DATA SUPPLIED section start

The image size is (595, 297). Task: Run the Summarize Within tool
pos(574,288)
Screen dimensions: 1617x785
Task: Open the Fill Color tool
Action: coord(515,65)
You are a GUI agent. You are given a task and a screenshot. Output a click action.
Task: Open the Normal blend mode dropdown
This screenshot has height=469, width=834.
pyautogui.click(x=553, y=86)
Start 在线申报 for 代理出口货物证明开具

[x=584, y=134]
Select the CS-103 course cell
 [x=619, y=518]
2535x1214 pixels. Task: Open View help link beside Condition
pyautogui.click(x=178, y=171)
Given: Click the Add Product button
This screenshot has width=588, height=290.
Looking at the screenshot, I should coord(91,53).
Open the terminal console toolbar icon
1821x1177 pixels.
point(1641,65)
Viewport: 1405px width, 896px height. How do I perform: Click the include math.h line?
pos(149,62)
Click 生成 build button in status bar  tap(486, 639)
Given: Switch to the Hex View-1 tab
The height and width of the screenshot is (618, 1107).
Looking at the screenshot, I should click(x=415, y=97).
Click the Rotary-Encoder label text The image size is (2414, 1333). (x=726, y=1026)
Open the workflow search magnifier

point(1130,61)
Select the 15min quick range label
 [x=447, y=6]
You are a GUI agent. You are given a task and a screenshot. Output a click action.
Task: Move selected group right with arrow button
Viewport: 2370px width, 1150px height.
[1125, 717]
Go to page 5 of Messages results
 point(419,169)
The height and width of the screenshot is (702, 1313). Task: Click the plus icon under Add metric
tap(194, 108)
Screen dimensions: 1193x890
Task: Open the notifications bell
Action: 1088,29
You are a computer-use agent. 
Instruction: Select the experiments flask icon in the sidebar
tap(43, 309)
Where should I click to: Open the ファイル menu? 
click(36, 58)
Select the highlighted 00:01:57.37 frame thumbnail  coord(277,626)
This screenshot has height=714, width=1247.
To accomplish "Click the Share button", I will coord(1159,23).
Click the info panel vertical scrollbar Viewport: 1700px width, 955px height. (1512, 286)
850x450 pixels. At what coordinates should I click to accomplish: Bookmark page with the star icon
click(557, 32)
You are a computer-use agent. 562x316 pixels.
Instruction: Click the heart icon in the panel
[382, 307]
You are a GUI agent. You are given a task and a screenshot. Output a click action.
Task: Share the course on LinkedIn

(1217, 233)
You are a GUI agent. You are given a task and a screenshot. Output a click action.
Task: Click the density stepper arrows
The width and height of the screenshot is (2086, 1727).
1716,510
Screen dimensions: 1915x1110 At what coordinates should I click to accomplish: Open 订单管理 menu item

DATA SUPPLIED section end

### [TASK REQUIREMENTS]
Using the records above, gather all lines where the string "computer" is present.

### [EXERCISE OUTPUT]
You are a computer-use agent. 
You are a computer-use agent. 562x316 pixels.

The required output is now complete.